A declaração foi feita durante entrevista a jornalistas sobre balanço das gestões da Polícia Federal e da Polícia Rodoviária Federal.

“E isso [enfrentamento] foi possível graças a essa integração, essa parceria, essa cooperação, graças à coragem também do presidente [Gabriel Galípolo], de enfrentar um problema que já vinha de outras gestões e que ele teve a coragem, a capacidade de levar à frente, levar à Polícia Federal esses dados, conforme manda a lei”, disse.

“E aqui eu também parafraseio o presidente Galípolo para dizer e reiterar que essa autonomia que o Banco Central teve para fazer isso também tivemos nós na Polícia Federal para avançar”, acrescentou.

Como a Folha de S. Paulo mostrou, Gabriel Galípolo disse nesta segunda (9) ser grato por passar pelo caso Master sob a Presidência de Luiz Inácio Lula da Silva (PT) em evento da ABBC (Associação Brasileira de Bancos).

“Agradeço a Deus por passar por isso sob o presidente Lula.

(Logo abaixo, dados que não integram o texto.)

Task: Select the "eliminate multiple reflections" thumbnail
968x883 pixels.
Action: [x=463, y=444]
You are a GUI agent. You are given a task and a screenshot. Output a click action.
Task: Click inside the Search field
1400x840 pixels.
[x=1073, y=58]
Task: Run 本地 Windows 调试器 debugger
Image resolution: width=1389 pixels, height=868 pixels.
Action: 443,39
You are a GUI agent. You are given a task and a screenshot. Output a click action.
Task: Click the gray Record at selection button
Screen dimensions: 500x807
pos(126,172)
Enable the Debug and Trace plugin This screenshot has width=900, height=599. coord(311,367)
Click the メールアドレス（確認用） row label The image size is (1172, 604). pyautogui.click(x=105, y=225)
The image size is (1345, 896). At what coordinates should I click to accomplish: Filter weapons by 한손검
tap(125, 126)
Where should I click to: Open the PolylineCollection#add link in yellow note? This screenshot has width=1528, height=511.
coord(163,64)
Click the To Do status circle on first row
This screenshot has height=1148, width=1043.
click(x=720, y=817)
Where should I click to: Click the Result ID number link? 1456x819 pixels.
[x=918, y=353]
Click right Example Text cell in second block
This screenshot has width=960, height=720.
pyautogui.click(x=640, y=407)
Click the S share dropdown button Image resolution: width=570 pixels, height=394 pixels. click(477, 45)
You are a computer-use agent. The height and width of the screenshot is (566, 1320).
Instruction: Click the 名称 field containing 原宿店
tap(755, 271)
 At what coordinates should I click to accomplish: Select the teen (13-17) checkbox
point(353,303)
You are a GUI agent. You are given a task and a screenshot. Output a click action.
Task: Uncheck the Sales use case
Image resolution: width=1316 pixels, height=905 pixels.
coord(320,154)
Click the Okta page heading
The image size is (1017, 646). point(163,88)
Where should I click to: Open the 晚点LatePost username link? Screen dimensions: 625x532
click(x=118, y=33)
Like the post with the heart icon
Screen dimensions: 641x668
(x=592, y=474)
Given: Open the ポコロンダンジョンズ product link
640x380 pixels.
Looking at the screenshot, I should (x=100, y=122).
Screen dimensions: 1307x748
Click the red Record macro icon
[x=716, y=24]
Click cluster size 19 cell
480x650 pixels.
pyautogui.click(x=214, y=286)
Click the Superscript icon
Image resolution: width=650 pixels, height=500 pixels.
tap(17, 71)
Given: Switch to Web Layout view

Eu quero sublinhar a garantia da autonomia do BC e da Polícia Federal”, disse o presidente da autoridade regulatória.

“Muita gente pode dizer, ‘mas isso é uma garantia constitucional, está dada ali’. É isso mesmo. Mas termos essa certeza, essa tranquilidade que vamos poder trabalhar com essa devida autonomia, sem que ninguém nos pergunte o que está sendo descoberto, o que não está sendo descoberto, e garantir essa proteção por parte do Presidente da República para que a gente possa desenvolver o nosso trabalho é bastante importante”, completou Galípolo.

Em janeiro, Lula afirmou, em um evento em Maceió, que o pobre no Brasil é sacrificado “enquanto um cidadão do Banco Master deu um golpe de mais de R$ 40 bilhões”.

Galípolo também agradeceu ao apoio do ministro Fernando Haddad (Fazenda) e o trabalho de Paulo Gonet, procurador-geral da República e da Polícia Federal.

Em sua fala, o presidente do BC defendeu a decisão de liquidar o banco de Daniel Vorcaro, diante de diversos vencimentos de CDBs (Certificados de Depósito Bancário).